Around the globe, scientists are using blindingly fast, incredibly powerful supercomputers to model and predict important environmental events, such as global warming, the paths of hurricanes and the motion of earthquakes, and to envision more fuel-efficient cars and planes, ensure nuclear stockpile safety and develop new sources of energy. All of these simulations require the processing, sharing and analyzing of terabytes or petabytes of data. But what about storing and managing all that data?
To develop large-scale, high-performance storage solutions that address the challenges faced by the huge amounts of data that supercomputer simulations use and produce, the U.S. Department of Energy (DOE) recently awarded a five-year, $11 million grant to researchers at three universities and five national laboratories under the banner of the newly created Petascale Data Storage Institute (PDSI).
Part of the DOE’s larger Scientific Discovery Through Advanced Computing (SciDAC) project, PDSI’s five-year mission is to explore the strange new world of large-scale, high-performance storage; to seek out data on why computers fail and new ways of safely and reliably storing petabytes of data; to boldly go where no scientist or scientific institution has gone before — and to share its findings with the larger scientific (and enterprise) community.

## Activities
**A.** Set down the part of the petascale data storage passage starting with "Around the globe, scientists" and going on through "all that data?", word for word.
**B.** According to the petascale data storage passage, how large a grant did the U.S. Department of Energy award, and for how many years?

## The data

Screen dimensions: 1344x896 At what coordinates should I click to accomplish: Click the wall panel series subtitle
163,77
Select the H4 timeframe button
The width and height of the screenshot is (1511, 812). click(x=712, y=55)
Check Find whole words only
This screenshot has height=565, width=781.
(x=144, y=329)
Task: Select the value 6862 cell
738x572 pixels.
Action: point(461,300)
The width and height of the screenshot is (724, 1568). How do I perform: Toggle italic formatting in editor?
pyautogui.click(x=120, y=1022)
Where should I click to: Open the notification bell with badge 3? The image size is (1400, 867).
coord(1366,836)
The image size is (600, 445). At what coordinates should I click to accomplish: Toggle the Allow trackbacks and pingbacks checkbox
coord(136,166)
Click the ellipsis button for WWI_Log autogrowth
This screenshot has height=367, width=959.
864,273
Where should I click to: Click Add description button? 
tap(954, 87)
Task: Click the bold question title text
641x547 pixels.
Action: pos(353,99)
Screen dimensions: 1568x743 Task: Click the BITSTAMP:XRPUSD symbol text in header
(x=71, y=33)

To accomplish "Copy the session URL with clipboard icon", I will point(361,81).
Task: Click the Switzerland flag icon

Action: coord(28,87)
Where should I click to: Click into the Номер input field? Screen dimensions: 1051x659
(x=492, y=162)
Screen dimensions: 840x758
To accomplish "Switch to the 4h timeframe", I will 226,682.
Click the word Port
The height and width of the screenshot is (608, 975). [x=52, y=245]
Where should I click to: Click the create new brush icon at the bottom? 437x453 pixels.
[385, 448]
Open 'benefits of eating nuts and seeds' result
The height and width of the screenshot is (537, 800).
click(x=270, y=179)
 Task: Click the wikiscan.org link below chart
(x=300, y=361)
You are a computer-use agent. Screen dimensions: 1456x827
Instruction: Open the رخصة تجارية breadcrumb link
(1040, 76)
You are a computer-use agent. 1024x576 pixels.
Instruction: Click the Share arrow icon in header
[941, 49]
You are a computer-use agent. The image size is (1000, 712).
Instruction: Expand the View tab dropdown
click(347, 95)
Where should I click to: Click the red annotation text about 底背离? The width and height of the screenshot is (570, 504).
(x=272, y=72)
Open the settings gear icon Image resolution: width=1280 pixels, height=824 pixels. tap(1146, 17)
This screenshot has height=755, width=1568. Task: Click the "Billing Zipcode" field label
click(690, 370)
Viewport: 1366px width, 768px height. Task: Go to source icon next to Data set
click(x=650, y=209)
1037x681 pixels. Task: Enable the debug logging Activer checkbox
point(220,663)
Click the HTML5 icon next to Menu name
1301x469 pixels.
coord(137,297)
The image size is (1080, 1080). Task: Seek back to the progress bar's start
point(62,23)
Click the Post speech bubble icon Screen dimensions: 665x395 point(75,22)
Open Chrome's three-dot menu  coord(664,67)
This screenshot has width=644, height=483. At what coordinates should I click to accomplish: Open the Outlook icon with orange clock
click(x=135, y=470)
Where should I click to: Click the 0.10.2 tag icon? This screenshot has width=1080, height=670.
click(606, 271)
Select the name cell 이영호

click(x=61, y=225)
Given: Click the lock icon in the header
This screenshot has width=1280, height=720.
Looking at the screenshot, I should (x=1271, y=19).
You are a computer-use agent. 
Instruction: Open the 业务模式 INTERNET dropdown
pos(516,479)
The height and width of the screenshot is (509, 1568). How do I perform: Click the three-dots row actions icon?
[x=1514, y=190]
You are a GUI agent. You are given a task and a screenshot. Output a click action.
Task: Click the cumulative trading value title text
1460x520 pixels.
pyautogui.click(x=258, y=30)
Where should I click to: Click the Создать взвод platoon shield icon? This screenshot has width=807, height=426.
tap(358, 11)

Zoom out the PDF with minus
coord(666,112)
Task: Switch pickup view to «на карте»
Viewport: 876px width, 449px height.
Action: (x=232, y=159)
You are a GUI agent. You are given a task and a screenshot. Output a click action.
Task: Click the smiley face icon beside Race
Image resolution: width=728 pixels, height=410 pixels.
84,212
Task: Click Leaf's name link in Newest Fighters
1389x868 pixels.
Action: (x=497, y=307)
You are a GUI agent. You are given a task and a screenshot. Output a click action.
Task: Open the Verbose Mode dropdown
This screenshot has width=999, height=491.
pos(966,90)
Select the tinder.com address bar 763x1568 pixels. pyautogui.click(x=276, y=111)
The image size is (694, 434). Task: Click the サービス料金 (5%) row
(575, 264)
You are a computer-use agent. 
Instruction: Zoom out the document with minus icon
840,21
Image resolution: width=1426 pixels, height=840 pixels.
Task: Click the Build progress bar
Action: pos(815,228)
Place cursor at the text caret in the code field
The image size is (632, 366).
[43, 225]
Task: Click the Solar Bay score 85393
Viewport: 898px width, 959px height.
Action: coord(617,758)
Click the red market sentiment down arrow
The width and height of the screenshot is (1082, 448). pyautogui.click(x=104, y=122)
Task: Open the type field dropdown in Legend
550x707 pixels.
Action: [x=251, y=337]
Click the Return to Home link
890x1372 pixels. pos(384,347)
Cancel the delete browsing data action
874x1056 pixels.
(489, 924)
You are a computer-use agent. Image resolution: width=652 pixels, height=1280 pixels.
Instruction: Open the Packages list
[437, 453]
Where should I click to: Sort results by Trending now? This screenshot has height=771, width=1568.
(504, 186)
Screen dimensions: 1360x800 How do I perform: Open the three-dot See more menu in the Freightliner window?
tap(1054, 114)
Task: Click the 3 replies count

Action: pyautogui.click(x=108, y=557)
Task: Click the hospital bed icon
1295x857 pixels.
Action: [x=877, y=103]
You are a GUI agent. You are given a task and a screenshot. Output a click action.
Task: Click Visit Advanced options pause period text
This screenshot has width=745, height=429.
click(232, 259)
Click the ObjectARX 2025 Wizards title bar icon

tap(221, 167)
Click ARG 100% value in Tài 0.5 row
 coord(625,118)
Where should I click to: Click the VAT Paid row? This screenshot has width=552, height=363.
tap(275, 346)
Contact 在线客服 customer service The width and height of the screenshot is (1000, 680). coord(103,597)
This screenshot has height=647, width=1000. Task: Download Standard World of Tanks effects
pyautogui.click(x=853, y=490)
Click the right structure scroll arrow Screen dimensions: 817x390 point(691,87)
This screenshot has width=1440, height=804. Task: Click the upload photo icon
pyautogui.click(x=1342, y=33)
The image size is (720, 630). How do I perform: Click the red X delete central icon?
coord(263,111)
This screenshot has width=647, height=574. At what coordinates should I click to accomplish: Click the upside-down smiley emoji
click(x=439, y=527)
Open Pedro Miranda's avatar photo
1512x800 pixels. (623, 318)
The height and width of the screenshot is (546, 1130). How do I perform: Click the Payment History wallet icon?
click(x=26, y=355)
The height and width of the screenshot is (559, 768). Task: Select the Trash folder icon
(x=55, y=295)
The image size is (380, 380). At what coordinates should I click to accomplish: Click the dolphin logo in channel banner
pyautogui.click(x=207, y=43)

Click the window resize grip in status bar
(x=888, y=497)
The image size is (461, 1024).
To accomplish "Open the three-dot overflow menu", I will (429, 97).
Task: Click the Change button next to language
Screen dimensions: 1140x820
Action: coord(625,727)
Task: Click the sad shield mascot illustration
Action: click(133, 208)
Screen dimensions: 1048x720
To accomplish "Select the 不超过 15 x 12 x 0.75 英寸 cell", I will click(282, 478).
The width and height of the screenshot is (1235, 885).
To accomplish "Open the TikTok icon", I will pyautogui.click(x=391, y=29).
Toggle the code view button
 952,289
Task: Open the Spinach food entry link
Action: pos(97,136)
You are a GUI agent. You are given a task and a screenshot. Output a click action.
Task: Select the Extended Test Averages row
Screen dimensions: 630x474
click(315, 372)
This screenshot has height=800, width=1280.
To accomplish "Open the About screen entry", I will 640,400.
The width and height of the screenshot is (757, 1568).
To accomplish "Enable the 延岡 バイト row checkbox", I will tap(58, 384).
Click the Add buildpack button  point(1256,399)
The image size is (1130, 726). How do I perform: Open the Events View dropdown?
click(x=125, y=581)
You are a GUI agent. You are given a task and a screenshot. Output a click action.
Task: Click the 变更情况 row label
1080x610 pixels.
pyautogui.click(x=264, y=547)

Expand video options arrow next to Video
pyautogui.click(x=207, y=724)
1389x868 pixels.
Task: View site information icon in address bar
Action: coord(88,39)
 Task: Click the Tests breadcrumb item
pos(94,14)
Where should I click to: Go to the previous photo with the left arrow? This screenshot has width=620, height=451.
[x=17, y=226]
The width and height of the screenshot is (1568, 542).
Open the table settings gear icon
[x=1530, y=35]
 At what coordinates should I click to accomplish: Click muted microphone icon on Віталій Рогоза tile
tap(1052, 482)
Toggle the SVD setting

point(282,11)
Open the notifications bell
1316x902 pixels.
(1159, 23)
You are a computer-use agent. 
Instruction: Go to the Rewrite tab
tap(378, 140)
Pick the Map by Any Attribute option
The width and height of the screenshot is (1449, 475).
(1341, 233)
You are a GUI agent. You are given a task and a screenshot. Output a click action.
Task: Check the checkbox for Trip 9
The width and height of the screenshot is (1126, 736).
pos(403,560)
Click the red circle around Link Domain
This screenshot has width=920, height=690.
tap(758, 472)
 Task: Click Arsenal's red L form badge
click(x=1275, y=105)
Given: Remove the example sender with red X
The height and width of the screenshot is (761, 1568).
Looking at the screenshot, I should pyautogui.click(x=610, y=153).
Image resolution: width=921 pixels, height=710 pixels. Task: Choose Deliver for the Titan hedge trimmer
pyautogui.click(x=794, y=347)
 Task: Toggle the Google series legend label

## Numbered responses
**A.**
Around the globe, scientists are using blindingly fast, incredibly powerful supercomputers to model and predict important environmental events, such as global warming, the paths of hurricanes and the motion of earthquakes, and to envision more fuel-efficient cars and planes, ensure nuclear stockpile safety and develop new sources of energy. All of these simulations require the processing, sharing and analyzing of terabytes or petabytes of data. But what about storing and managing all that data?

**B.** An $11 million grant for five years.